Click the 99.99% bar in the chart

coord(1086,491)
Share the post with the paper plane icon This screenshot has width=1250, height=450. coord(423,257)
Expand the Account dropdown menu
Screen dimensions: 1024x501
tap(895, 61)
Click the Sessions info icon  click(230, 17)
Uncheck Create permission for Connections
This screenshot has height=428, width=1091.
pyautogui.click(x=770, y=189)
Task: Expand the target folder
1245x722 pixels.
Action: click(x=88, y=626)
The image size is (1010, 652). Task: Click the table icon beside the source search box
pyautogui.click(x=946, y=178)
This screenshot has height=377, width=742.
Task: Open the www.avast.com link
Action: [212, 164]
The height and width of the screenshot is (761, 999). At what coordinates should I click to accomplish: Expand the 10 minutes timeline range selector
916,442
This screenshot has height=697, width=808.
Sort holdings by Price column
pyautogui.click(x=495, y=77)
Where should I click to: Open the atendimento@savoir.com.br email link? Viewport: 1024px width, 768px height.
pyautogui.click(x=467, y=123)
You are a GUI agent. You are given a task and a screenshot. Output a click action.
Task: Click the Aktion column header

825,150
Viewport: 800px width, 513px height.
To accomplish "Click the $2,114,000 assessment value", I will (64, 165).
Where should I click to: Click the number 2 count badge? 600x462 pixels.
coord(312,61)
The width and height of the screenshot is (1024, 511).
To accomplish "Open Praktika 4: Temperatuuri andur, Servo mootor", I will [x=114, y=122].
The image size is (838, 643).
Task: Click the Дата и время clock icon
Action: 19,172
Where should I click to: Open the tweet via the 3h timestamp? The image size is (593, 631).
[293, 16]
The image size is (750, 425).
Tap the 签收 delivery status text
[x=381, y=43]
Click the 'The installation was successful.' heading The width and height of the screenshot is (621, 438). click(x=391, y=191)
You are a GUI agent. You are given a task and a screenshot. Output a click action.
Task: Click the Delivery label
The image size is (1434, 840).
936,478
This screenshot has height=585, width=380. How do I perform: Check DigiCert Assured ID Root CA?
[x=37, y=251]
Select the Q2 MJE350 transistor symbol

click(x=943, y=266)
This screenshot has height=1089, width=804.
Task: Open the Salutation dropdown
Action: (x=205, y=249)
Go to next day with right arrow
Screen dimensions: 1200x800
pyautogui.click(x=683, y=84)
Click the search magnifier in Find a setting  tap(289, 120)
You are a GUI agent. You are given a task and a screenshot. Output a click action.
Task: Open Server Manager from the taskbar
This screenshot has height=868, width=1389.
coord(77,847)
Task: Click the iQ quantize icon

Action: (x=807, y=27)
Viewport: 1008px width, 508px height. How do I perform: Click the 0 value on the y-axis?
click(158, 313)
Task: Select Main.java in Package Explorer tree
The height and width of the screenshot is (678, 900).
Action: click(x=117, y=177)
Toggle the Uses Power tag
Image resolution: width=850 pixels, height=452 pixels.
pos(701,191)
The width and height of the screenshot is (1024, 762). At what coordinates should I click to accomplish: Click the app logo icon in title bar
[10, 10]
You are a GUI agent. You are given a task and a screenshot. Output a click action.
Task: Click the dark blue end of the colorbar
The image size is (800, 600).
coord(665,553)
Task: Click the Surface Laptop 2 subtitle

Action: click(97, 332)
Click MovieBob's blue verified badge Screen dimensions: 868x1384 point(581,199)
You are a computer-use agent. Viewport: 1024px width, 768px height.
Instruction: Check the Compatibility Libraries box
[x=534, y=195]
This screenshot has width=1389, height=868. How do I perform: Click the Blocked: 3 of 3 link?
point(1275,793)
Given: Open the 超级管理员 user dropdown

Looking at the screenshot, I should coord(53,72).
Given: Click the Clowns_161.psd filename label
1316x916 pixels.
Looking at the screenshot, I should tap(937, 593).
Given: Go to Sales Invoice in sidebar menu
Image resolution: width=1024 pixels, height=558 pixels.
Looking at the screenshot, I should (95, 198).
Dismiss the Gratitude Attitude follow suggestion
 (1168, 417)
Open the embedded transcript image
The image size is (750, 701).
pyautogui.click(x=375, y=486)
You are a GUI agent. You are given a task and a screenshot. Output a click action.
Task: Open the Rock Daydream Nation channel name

# # # # # # #

Scan the material above for lines holding "with" and copy each of them.

Share the post with the paper plane icon This screenshot has width=1250, height=450. coord(423,257)
Go to next day with right arrow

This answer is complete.